The Associated Press reported that The Supreme Court of the United States (SCOTUS), in a 7-2 decision, held that the Departments of Health and Human Services, Labor, and the Treasury (Departments) had the authority under The Patient Protection and Affordable Care Act of 2010 (ACA), also known as Obamacare, "to promulgate the religious and moral exemptions." The Court also found that the "rules promulgating the exemptions were free from procedural defects."
Justice Thomas delivered the majority opinion of the Court, in which Justices Roberts, Alito, Gorsuch, and Kavanaugh joined. Justices Kagan and Breyer filed an opinion concurring in the judgment. In reviewing the Little Sisters of the Poor Saints Peter and Paul Home v. Pennsylvania case, a seven-year legal battle, and Donald Trump, President of the United States v. Pennsylvania, Thomas wrote, "In these consolidated cases, we decide whether the Government created lawful exemptions from a regulatory requirement implementing the [ACA]. The requirement at issue obligates certain employers to provide contraceptive coverage to their employees through their group health plans. Though contraceptive coverage is not required by (or even mentioned in) the ACA provision at issue, the Government mandated such coverage by promulgating interim final rules (IFRs) shortly after the ACA’s passage. This requirement is known as the contraceptive mandate."
Obamacare required "employers to provide women with 'preventive care and screenings' without 'any cost-sharing requirements,' and relies on Preventive Care Guidelines (Guidelines) 'supported by the Health Resources and Services Administration' (HRSA) to determine what 'preventive care and screenings' includes. Those Guidelines mandate that health plans provide coverage for all Food and Drug Administration-approved contraceptive methods. When the Departments incorporated the Guidelines, they also gave HRSA the discretion to exempt religious employers, such as churches, from providing contraceptive coverage."
The Departments formally enacted a rule allowing religious organizations to opt-out of coverage by "self-certifying that they met certain criteria to their health insurance issuer, which would then exclude contraceptive coverage from the employer’s plan and provide participants with separate payments for contraceptive services without imposing any cost-sharing requirements."
However, religious entities challenged the rules under the Religious Freedom Restoration Act of 1993 (RFRA). In Burwell v.
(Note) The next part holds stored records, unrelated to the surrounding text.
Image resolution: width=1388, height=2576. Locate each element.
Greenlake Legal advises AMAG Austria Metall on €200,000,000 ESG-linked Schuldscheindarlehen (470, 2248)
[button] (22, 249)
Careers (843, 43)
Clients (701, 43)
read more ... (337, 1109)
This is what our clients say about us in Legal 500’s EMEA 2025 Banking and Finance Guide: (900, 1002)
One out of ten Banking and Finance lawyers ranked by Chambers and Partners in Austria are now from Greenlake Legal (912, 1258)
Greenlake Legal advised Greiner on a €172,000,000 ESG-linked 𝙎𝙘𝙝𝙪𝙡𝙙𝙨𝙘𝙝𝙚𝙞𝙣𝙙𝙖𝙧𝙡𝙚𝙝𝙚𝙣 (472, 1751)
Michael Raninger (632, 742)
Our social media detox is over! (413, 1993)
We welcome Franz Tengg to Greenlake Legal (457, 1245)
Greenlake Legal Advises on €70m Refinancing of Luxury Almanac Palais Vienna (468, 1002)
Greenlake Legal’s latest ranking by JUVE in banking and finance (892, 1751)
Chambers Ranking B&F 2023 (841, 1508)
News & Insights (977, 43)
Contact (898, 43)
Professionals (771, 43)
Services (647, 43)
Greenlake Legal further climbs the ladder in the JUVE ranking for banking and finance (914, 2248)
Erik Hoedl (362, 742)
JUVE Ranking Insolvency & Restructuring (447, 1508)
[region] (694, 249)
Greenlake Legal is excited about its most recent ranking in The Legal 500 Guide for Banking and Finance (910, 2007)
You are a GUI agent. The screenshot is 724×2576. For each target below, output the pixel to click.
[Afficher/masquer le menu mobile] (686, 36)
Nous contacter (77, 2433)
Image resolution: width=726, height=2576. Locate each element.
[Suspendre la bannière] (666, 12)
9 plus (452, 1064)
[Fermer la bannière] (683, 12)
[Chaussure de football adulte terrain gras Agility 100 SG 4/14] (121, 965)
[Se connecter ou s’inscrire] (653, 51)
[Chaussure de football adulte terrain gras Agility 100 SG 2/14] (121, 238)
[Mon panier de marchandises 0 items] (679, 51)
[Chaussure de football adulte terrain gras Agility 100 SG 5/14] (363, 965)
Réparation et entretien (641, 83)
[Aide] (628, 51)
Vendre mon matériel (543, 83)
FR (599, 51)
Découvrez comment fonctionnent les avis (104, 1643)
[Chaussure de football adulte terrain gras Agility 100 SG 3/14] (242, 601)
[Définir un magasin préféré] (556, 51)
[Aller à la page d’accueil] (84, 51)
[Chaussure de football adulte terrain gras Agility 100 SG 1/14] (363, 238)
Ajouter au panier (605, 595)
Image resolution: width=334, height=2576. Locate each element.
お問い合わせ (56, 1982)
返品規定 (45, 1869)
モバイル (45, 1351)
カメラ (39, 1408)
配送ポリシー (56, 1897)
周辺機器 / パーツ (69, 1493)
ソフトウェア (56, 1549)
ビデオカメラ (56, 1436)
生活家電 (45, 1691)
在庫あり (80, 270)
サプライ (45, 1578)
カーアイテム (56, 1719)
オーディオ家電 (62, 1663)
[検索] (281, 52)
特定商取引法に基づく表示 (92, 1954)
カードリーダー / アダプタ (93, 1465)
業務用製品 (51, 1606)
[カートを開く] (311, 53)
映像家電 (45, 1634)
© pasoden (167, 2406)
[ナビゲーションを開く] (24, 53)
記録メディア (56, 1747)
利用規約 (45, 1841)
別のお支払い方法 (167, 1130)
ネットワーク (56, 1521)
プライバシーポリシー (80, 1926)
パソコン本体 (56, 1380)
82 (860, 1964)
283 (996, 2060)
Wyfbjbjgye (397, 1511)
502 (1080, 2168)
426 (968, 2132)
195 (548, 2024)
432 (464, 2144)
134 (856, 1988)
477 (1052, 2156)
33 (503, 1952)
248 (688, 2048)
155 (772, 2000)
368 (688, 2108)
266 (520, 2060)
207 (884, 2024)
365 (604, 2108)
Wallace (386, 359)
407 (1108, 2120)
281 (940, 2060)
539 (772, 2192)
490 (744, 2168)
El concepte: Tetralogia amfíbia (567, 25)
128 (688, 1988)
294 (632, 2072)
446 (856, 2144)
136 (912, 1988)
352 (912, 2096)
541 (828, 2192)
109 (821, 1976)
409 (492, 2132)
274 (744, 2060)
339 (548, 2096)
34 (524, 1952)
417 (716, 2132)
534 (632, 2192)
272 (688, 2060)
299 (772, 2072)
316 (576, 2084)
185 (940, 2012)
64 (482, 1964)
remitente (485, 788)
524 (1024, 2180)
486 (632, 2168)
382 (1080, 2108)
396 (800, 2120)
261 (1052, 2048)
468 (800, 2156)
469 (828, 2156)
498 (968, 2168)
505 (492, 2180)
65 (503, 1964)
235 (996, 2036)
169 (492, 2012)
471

Hobby Lobby Stores, Inc., SCOTUS held that private "corporations with sincerely held religious objections to providing their employees with certain methods of contraception" could opt-out of the contraceptive mandate.
As a result, the Departments issued two interim final rules (IFRs) that significantly expanded the religious exemption to also include employers with a moral opposition to birth control. The first rule changed from an employer that "objects . . . based on its sincerely held religious beliefs," to its establishing, maintaining, providing, offering, or arranging [for] coverage or payments for some or all contraceptive services." The second created a similar 'moral exemption' for employers with sincerely held moral objections to providing some or all forms of contraceptive coverage."
Pennsylvania and New Jersey filed a lawsuit, claiming the IFRs were "procedurally and substantively invalid under the Administrative Procedure Act (APA)...because the Departments lacked statutory authority under either the ACA or RFRA to promulgate the exemptions. They also argued that the rules were procedurally defective because the Departments failed to comply with the APA’s notice and comment procedures."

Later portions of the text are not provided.